Broad strokes, please?
ARM Holdings produces CPU and graphics processor designs, which are then licensed to third parties for incorporation into a larger chip design. ARM also -- implicit in the design of processors -- develops an instruction set architecture ("ISA"). Think of the ISA as the commands that a chip can understand and the processor as a machine that can execute those commands.
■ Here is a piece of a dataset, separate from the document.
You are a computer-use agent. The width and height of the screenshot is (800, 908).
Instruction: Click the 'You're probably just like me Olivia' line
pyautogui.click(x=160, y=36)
At any rate, the ARM architecture -- either in the form of custom processors built around ARM's ISAs or processor cores designed by ARM itself -- is extremely prevalent in mobile computing. Just about every smartphone or tablet has several chips containing ARM processor IP. The sale of these chips generates royalty payments for ARM.
Why own it?
Here are a number of reasons to be bullish on ARM's stock:
- New instruction set generates greater royalties. ARM launched a new version of its ARM instruction set known as ARMv8. It is a 64-bit instruction set and, more importantly, chips based on it command a higher royalty rate per core. So, as the industry (particularly high volume mobile processor vendors) naturally progresses to ARMv8, ARM should see an immediate boost to its bottom line.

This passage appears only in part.